1. Статический IP-адрес, который мы должны заказать у Интернет провайдера (не требуется, если мы арендуем сервер).
2. Зарегистрированное доменное имя (заказывается у поставщика соответствующих услуг).

В процессе мы также должны будем настроить:

Записи в DNS для корректной отправки почты.

1. Проброс портов (если наш сервер находится за NAT).
2. Корректный сертификат для подключения к серверу без ошибок и предупреждений.

Принцип установки аналогичный для любого дистрибутива Linux.

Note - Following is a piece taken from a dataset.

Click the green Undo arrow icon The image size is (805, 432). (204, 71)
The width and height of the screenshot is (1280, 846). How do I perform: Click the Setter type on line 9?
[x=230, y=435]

Важно, чтобы данный дистрибутив официально поддерживался Zimbra. 

Выбор дистрибутива Linux и версии Zimbra

Список дистрибутивов Linux, которые поддерживаются разработчиком Zimbra, описан на официальном сайте страницах загрузки. В данной инструкции мы рассмотрим процесс установки для Ubuntu 18.04 и CentOS 7, однако, процесс настройки для других систем, во многом, аналогичен.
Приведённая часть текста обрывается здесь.